The Russian space programme was less perturbed by the idea though, blowing up an inflatable Pepsi can on Mir in 1996, before Israeli milk company Tnuva filmed a whole ad there in 1997. 

Russian astronauts inflate their space Pepsi
(credit: capcomespace)


The first ad ever filmed in space. Milk doesn't look too appetising in zero gravity, I'm afraid.

By 2001 the Russians were back at it but with the global stage of the International Space Station; accepting deliveries from Pizza Hut, shortly after slapping their logo on rockets.



Amazingly before all this in 1993 a proposal was made for a 1km squared billboard, on a low orbit above the Earth, that’d be about the same size and visibility as the moon. It was promptly abandoned when it was realised everyone was more than happy with having one actual moon, the fact that night should essentially be dark and that space is pretty packed with things that’d smash into a billboard of that size. Faced with a such a spectacularly bad idea the US government banned space advertising later that year but that was scaled back in 2005 to exclude advertising that wasn’t “obtrusive” such as on the astronaut’s suit. Right now the US is the only country that officially prohibits space advertising.

It may seem a bit of an unnecessary leap for advertising to thrust itself into space, but it might be more likely than it seems at first glance. The modern consumers' life (and let’s be realistic, we’re a long way from stopping consuming) is dominated by marketing, branding and advertising.  Even the wonderful, open and seemingly limitless web you’re reading this on is largely supported by ad revenue.

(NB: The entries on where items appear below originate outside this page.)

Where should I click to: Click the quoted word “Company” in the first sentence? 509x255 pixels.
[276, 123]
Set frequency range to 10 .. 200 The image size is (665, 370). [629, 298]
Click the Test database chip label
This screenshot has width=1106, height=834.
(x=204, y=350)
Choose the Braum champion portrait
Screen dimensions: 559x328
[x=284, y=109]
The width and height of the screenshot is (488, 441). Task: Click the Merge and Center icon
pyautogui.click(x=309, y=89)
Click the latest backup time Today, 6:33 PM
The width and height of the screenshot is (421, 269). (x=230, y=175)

If a company stands to represent the experience of the web it could easily be Google, a company that generates more than 90% of its revenue from advertising.

There comes a time when we compromise and innovate, we push messaging into places it hasn’t been before, like the first time a sponsorappeared on a football kit or an ad came through on the radio. Ads are going up into space, bit by bit and in greater numbers – whether it’s a positive democratisation of space technology, or a negative commercialisation of a wondrous frontier we're yet to even graze is a question for the same audience as always, the viewers back on the ground.

For now it’s one not so small step for a drinks can, but one giant leap (good or bad) for advertising.